## Exercise goal
Duplicate, word for word, the lines of the listing below, beginning with the line that contains "Where should I click to: Click the Authentication" and continuing through the line that contains "pyautogui.click(x=45, y=598)".
--- start The records ---
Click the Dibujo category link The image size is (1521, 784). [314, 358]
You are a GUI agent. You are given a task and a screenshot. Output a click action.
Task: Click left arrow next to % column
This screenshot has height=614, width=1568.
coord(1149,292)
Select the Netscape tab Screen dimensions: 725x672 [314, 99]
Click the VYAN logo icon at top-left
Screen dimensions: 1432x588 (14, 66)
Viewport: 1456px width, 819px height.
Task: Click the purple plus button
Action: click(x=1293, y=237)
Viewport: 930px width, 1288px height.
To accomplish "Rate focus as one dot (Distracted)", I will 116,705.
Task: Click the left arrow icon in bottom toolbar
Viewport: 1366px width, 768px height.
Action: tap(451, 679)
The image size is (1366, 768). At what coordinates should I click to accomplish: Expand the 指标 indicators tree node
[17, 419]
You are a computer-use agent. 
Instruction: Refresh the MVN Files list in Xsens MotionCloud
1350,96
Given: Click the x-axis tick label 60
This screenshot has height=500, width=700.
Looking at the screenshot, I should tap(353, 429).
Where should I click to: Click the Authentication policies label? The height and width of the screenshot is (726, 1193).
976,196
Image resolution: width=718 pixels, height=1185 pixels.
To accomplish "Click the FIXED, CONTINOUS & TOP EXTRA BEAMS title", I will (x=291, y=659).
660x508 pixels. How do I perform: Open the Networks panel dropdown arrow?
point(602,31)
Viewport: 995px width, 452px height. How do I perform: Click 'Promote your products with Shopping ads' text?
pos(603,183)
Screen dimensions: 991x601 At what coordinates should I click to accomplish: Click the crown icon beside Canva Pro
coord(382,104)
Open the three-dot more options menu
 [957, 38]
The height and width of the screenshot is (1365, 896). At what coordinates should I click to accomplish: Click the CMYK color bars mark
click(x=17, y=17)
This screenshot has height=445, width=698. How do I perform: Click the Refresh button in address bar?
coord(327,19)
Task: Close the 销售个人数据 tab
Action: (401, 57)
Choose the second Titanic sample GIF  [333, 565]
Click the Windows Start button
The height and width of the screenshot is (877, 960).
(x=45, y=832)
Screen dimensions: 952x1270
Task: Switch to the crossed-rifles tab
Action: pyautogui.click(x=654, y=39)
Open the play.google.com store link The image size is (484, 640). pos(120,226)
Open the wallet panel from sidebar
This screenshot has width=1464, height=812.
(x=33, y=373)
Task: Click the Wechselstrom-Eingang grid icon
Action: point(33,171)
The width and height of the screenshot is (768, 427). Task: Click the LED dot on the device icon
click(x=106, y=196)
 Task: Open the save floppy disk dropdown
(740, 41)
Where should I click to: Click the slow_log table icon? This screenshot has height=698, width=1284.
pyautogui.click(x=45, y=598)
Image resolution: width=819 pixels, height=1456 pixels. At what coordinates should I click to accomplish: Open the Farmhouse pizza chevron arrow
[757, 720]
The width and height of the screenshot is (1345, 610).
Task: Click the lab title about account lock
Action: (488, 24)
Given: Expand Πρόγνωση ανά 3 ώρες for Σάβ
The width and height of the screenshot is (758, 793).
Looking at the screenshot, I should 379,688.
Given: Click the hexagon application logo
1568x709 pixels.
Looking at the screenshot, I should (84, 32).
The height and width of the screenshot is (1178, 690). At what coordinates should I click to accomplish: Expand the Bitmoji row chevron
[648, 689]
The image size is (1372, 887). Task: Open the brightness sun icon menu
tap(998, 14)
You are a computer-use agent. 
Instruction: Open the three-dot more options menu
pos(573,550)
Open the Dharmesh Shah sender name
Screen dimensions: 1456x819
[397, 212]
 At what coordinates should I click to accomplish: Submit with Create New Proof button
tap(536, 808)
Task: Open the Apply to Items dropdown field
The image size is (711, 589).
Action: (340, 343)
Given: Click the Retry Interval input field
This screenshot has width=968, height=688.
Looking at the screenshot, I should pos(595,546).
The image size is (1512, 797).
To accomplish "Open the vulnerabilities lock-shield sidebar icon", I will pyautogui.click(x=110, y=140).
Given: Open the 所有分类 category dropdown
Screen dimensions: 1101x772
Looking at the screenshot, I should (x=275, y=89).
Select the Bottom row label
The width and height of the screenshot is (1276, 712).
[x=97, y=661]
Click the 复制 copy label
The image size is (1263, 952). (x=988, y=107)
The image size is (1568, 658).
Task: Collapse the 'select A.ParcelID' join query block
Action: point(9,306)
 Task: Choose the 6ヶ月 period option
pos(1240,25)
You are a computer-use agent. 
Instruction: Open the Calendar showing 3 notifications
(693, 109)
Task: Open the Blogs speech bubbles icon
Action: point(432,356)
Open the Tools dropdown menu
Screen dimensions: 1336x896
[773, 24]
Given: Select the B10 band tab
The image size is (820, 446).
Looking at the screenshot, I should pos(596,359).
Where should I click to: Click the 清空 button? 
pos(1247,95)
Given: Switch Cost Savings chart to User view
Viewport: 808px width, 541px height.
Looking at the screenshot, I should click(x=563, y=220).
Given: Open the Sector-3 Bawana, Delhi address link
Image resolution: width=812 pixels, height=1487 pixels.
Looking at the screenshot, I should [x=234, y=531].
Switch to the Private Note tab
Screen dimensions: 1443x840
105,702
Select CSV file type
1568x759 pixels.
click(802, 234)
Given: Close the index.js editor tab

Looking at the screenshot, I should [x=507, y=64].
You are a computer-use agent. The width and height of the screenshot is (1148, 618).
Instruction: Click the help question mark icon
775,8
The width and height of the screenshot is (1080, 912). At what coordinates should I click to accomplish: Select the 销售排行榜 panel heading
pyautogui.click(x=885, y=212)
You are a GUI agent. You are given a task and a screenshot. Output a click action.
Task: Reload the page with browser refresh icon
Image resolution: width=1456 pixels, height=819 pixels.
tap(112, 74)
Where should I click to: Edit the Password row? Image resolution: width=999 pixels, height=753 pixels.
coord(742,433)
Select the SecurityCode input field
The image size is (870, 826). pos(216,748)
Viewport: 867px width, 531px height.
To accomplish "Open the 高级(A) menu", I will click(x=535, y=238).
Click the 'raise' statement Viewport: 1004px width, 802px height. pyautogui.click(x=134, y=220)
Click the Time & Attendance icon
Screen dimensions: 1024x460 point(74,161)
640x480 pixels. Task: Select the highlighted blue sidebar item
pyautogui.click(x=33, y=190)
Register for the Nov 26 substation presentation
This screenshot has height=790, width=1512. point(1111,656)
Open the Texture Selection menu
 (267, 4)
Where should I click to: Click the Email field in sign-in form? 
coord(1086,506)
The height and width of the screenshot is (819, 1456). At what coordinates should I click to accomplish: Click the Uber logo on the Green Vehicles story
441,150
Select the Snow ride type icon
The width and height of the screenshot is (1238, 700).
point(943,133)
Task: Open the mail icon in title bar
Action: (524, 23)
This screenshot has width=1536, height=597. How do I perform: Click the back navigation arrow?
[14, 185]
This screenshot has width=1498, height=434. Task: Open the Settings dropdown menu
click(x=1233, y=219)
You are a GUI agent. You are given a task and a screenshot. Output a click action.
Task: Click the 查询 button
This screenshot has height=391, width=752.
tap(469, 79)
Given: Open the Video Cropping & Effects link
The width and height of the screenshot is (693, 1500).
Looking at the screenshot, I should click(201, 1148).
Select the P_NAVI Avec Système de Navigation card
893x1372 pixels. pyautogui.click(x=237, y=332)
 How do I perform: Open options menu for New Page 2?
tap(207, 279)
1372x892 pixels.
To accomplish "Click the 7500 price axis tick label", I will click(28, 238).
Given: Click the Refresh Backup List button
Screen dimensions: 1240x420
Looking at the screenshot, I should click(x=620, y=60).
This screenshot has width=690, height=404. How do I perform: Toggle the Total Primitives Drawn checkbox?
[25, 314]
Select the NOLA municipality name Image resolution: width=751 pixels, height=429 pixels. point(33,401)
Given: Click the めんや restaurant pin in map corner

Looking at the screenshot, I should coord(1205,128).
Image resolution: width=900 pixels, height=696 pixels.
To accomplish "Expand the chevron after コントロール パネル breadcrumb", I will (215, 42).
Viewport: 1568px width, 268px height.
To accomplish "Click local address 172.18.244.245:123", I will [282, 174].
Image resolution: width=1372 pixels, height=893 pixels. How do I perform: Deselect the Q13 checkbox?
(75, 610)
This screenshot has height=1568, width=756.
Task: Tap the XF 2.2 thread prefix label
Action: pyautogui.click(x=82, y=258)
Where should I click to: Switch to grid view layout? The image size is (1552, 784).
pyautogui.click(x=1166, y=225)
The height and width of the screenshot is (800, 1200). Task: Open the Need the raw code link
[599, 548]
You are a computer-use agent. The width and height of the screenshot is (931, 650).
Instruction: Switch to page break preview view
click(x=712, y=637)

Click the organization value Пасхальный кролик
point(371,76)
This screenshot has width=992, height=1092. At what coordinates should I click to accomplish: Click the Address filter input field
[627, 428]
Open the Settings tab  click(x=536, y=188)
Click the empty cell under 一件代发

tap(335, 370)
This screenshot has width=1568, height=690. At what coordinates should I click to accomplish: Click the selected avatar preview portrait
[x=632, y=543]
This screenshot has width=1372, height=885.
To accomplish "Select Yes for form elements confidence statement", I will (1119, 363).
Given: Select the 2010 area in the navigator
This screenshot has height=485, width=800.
--- end The records ---
## Response to the exercise
Where should I click to: Click the Authentication policies label? The height and width of the screenshot is (726, 1193).
976,196
Image resolution: width=718 pixels, height=1185 pixels.
To accomplish "Click the FIXED, CONTINOUS & TOP EXTRA BEAMS title", I will (x=291, y=659).
660x508 pixels. How do I perform: Open the Networks panel dropdown arrow?
point(602,31)
Viewport: 995px width, 452px height. How do I perform: Click 'Promote your products with Shopping ads' text?
pos(603,183)
Screen dimensions: 991x601 At what coordinates should I click to accomplish: Click the crown icon beside Canva Pro
coord(382,104)
Open the three-dot more options menu
 [957, 38]
The height and width of the screenshot is (1365, 896). At what coordinates should I click to accomplish: Click the CMYK color bars mark
click(x=17, y=17)
This screenshot has height=445, width=698. How do I perform: Click the Refresh button in address bar?
coord(327,19)
Task: Close the 销售个人数据 tab
Action: (401, 57)
Choose the second Titanic sample GIF  [333, 565]
Click the Windows Start button
The height and width of the screenshot is (877, 960).
(x=45, y=832)
Screen dimensions: 952x1270
Task: Switch to the crossed-rifles tab
Action: pyautogui.click(x=654, y=39)
Open the play.google.com store link The image size is (484, 640). pos(120,226)
Open the wallet panel from sidebar
This screenshot has width=1464, height=812.
(x=33, y=373)
Task: Click the Wechselstrom-Eingang grid icon
Action: point(33,171)
The width and height of the screenshot is (768, 427). Task: Click the LED dot on the device icon
click(x=106, y=196)
 Task: Open the save floppy disk dropdown
(740, 41)
Where should I click to: Click the slow_log table icon? This screenshot has height=698, width=1284.
pyautogui.click(x=45, y=598)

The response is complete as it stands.